Yanağına öpücük kondurdum. Salatalıktan ağzıma bir kaç tane koydum. Annem de o sırada konuşmaya başladı.
-Oğluma kahvaltı hazırlamak istedim. Hem ne ola bilir ki? Allah Allah ya. Bu da kabahat.
-Yok annecim ya. Hemen de tavır yapıyorsun. Endişelendim işte. Kardeşim,Meleğim,sen büyüdün de bana kahvaltımı hazırlıyorsun?

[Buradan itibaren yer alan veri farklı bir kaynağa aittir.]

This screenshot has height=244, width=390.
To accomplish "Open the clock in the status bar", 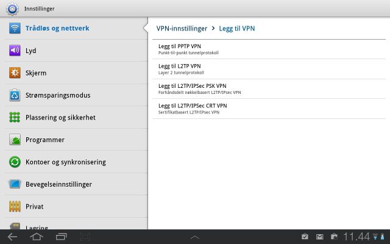I will pos(356,237).
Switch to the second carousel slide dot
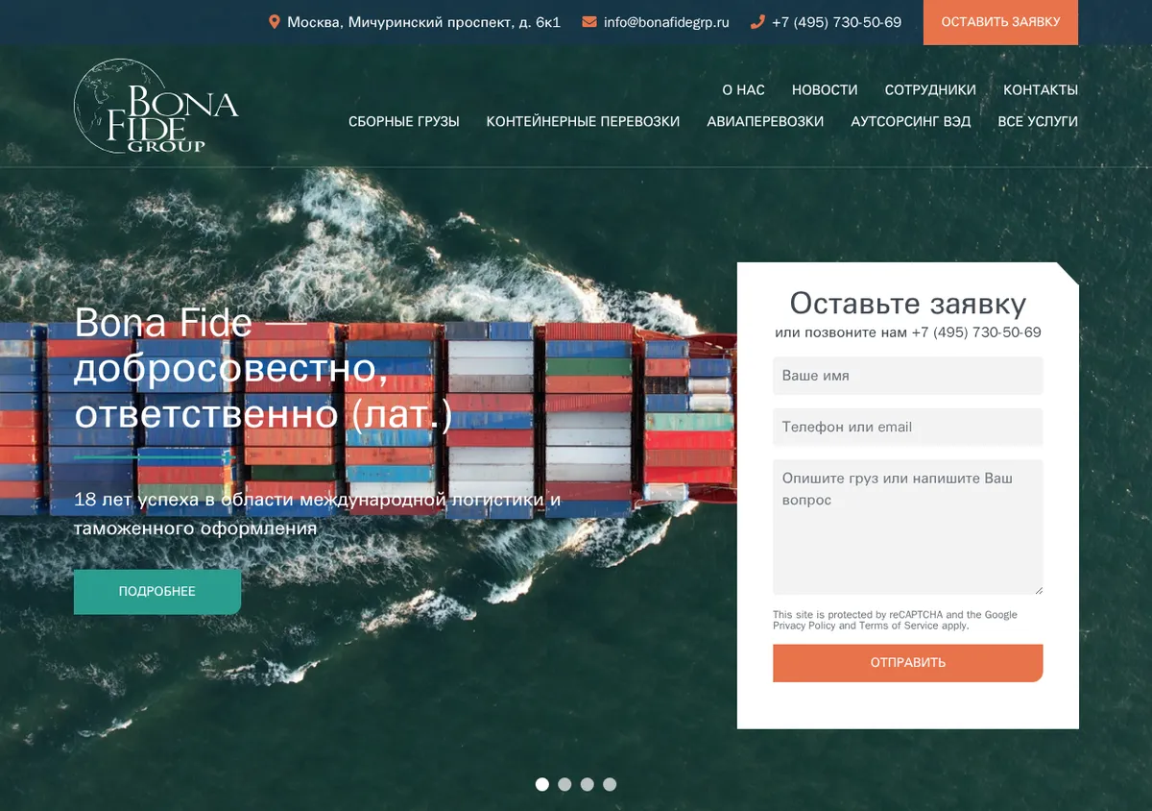 (x=564, y=784)
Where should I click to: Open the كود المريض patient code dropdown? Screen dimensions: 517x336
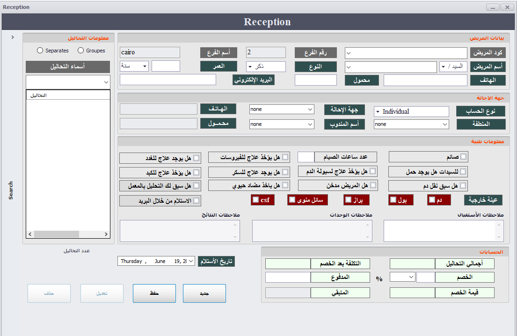[349, 53]
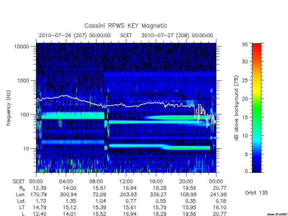This screenshot has width=288, height=216.
Task: Click the 12:00 SCET time axis label
Action: (x=126, y=181)
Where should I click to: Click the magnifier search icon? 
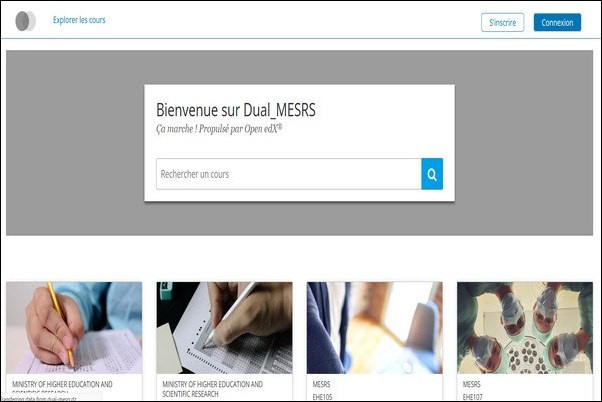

-Ya abi yaa. Anne söylesene şuna. Küçük çocukmuşum gibi. Abicim,ben lise son sınıfım! Bilmem anlata biliyormuyum???
-Sesini yükseltme bana. Benim için hala çocuksun! Konu kapanmıştır.
-Offff.

***********************************
Güzelce kahvaltımı yaptım. Annemin yanağından öptüm. Şimdi prensesi okula götürme zamanı...
-Sen bana tavırmı yapıyorsun,preses?
-Abi,ben büyüdüm. Anlata biliyormuyum? Sen hala bana küçük çocukmuşum gibi davranıyorsun. Okula bile sen götürüb-getiriyorsun ya. Benimle yaşıtlar gidiyorlar eyleniyorlar,geziyorlar,AVM-lerde takılıyorlar. Ben AVM-ye bile seninle gidiyorum ya. Olucak şey mi? Ha?
-Melek,canım kardeşim,senin için yapıyorum anlıyormusun? Senin için! Sana bir şey olursa ben ne yaparım? Sen benim canımdan ötesin! Anlıyormusun?
-Benim için mi? Arkadaşlarıma beni rezil ediyorsun. Bunun nesi iyi benim için?
-Ölmek mi istiyorsun? Etrafımızda bunun için tutulmuş kaç tane adam var biliyormusun? Ben intikamımı almadan, babama bunu yapanları bulmadan da böyle devam edicek! Onların canını almadan bana rahat yok!
-Abi kaç yıl geçmiş üstünden ya! 15 yıl! Intikam hırsı gözünü kör etmiş!
-Yeter lan! Benim. Babam. Gözümün. Önünde. Öldü. Öldürüldü!!! Ve ben. Hiç bir şey yapamadım!!!! Babasızlık ölüm gibiydi lan! O benim tek idolumdu! Tek benzemek istediyim şahs! Aaahhh!!!
Elimi direksiyona vurdum. Beni anlamıyordu. Avazım çıktığı kadar bağırıp çağırmıştım. Okulun önüne geldiyimizde kapıyı çarpıb gitti. Ben de gaza basıb son sürat bizim klübe ilerledim. Ne de olsa tek sakinleşeceyim yer orasıydı.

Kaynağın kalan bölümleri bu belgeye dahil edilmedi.